4 Proprioception Exercises to Improve Balance and Strength

How is it that professional dancers can glide across the room, without looking where they are going and not bump into each other along the way? Proprioception. How can we walk down a flight of stairs at night when the lights are off? Same.

Proprioception, simply put, means sense of self. The proprioceptors are sensors that provide information about joint angle, muscle length and muscle tension, which gives the brain information about the position of the limb in space at any given time.

While I do not claim to be a great dancer, I have seen some amazing footwork that seems impossible to most. This includes ballroom dancing as well as ballet and any other type of dancing, or even a barre workout. Of course, proprioception goes beyond dancing — to all types of athletes who are able to make movements with their arms and legs and know exactly what support those arms and legs will give them without even thinking about it.

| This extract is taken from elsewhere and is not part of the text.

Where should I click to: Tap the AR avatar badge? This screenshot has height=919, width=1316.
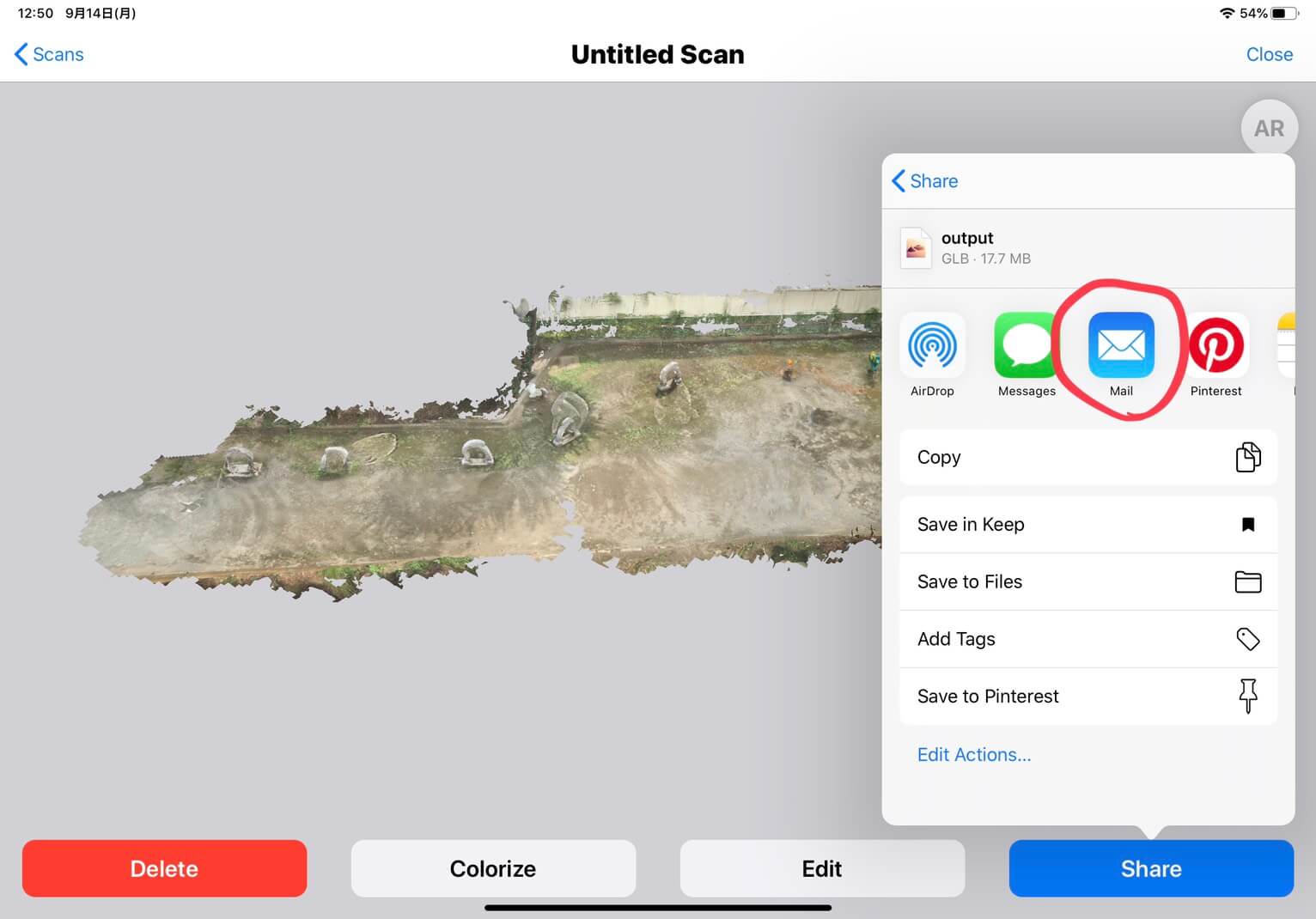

Somehow, most of us are able to execute body movements that require proprioception without much worry. But developing high-level proprioceptive abilities not only will improve your athletic performance, such as footwork, but simply make you more lithe and agile no matter what you do. Let’s learn how.

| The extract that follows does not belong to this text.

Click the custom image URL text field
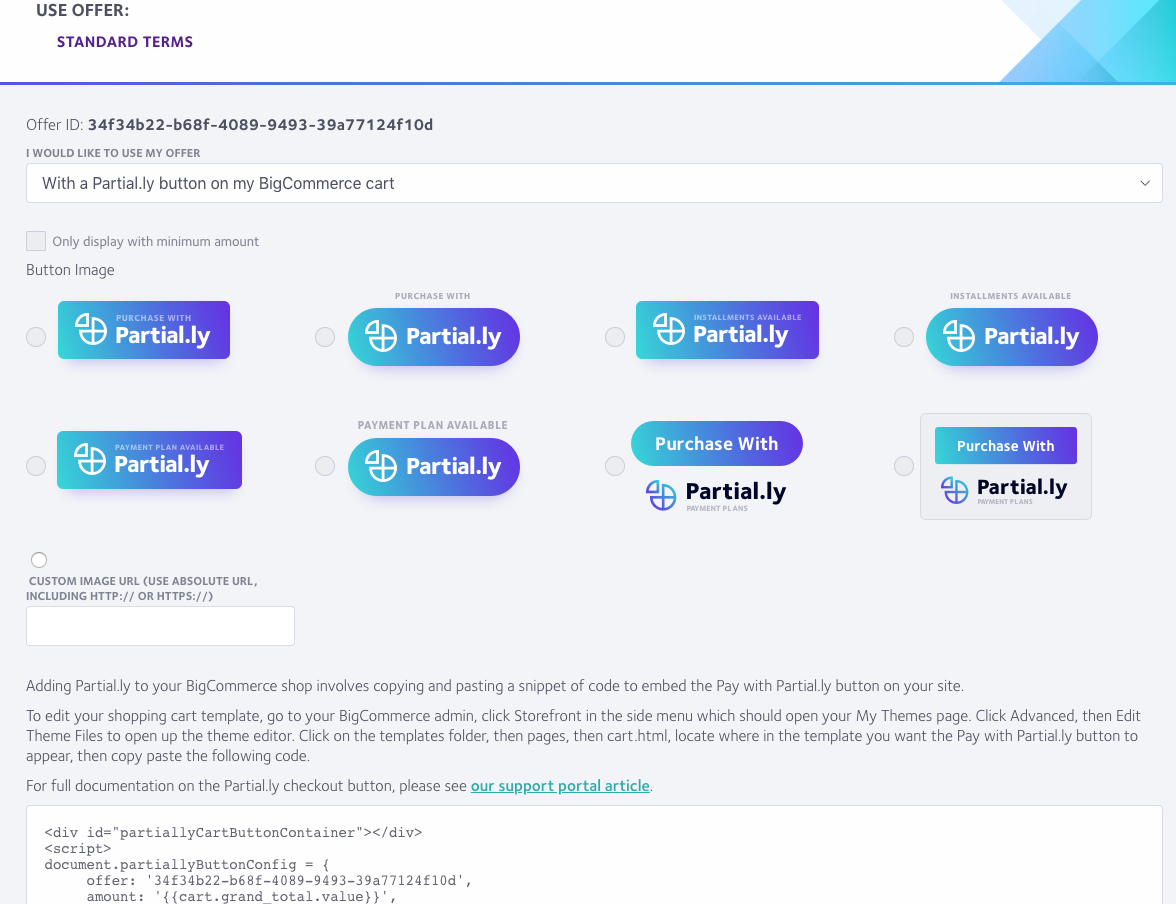Screen dimensions: 1176x904 point(160,626)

Who Can Benefit from Proprioception?

Athletes, accident-prone or clumsy individuals, the elderly, those with diseases and even children can benefit from proprioception training. But as you will see, everyone can benefit from proprioceptive work.

Because proprioceptive signals from the joints, muscles, tendons and skin are essential for movement, the loss of proprioceptive awareness may affect the control of muscle tone, disrupt reflexes and severely impair voluntary movement. Numerous neurological and orthopedic conditions are associated with proprioceptive and kinesthetic impairment, such as stroke, Parkinson’s disease (PD), peripheral sensory neuropathies, or injuries to ligaments, joint capsules and muscles. It makes sense that proprioception training could be beneficial to anyone that has been affected, whether due to injury, birth defects or disease. (1)

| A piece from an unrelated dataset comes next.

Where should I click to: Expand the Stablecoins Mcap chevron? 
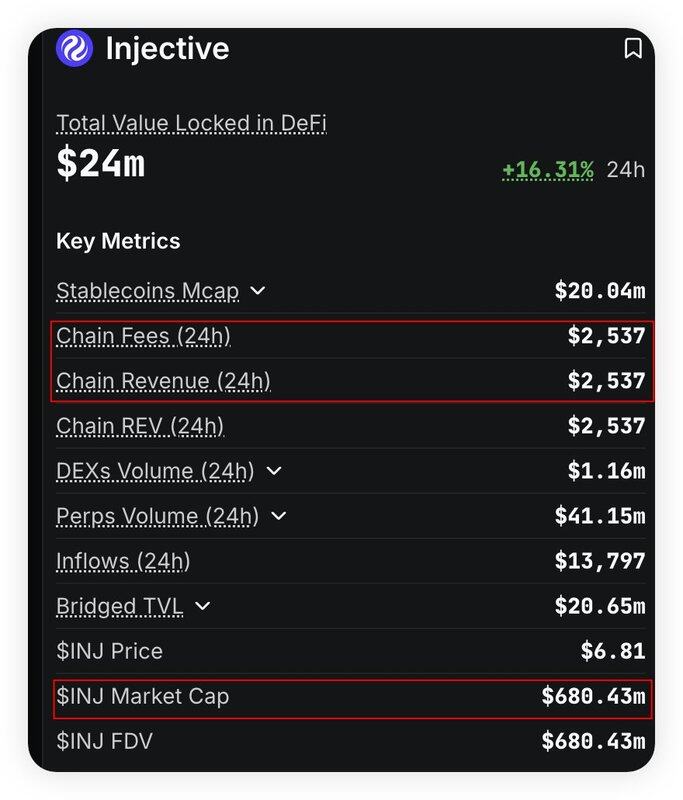click(x=257, y=291)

As studies suggests, there are ways to improve proprioception, no matter if you’re an athlete or  even having experienced a stroke. People have varying degrees of proprioception awareness. A professional athlete has a high degree of proprioception awareness, but you may know someone who is accident prone — and this could mean that their proprioception awareness is not as developed as it could be. While one’s proprioception may not mirror a professional athlete’s, working on your proprioceptive skills will make a difference in your day-to-day activities.